The Windmill in Sunlight, 1908 by Piet Mondrian

The Windmill in Sunlight, 1908 by Piet Mondrian
The Windmill in Sunlight, 1908 by Piet Mondrian

The windmill theme, which has such an important place in Mondrian's work, led him in 1908 to create one of his masterpieces in the new luminist style. Of all his luminist works, this picture perhaps exhibits the characteristics of the style most clearly, not only the technical, external characteristics, but also the inner, spiritual attitude that is so sharply rendered by the blazing sunlight.

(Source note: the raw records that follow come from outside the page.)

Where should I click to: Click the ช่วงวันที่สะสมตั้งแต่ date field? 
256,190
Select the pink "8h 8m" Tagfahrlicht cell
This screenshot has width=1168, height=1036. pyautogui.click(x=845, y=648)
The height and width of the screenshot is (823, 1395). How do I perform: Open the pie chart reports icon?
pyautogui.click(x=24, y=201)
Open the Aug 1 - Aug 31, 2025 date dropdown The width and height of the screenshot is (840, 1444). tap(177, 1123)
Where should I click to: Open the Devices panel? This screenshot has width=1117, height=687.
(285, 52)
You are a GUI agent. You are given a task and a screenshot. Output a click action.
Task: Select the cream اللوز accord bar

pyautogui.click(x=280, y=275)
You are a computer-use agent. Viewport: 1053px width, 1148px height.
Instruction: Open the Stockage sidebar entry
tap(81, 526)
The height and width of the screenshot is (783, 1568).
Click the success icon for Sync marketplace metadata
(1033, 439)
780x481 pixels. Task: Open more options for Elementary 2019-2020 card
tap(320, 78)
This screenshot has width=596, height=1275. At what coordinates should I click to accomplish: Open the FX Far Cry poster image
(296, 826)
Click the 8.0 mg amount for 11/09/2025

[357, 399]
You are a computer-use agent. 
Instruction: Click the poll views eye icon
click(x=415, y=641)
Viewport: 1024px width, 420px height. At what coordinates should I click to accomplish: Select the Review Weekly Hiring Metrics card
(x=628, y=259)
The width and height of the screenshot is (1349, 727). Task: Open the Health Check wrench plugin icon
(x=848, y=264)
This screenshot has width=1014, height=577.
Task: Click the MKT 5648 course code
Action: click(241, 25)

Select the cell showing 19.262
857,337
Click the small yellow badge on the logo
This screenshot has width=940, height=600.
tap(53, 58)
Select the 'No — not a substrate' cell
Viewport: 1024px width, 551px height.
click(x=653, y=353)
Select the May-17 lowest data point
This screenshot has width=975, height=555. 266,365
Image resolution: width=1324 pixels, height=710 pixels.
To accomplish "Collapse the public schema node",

Most striking in this painting is the choice and shading of the colors. Although Mondrian uses a series of nuances and gradations, his palette is here actually limited to three colors: the three primary colors of red, yellow, and blue. The significance of this limitation is that he is now experimenting with color in an effort to find the simplification and generalization that he had hitherto looked for mainly in form. In this he was aided chiefly by his contact, via his Dutch friends, with French fauvism and neo-impressionism. The Dutch art that had influenced Mondrian's early years was anything but coloristic; all of nineteenth-century Dutch painting was dominated by tonalism, in which the tonal value, the nuance, was regarded as more important than color itself. Of all the Dutch painters of the nineteenth century, only Van Gogh went beyond the limits of this tradition, and then only after he had come in contact with the new colorist school in France, the Impressionists.

It is no accident that some people tend to discern van Gogh's influence on Mondrian in the Windmill in Sunlight. Mondrian certainly could have seen exhibitions of Vincent's work, the large one in Amsterdam in 1 905, for example, but it seems doubtful that the revivification of his color goes directly back to such an impression.

It is typical of the development of Mondrian's art and early twentieth-century painting in general that color was the initial step to renewal. For before turning to the problem of form, European painting as a whole first developed a new vision of reality through the fierceness, the expressiveness of color. Just at the time when Mondrian was concerned with the revival and simplification of color, Pablo Picasso and Georges Braque in France had advanced to the problem of form, handling it in a way - cubistically - that was later to be important for Mondrian. For the time being, Mondrian faced different problems. In 1908, with the Windmill in Sunlight, he succeeded in reducing all his joy in radiant reality to the bright-sounding chord, the triad of primary colors, in which his vision of reality, and his optimism, found expression.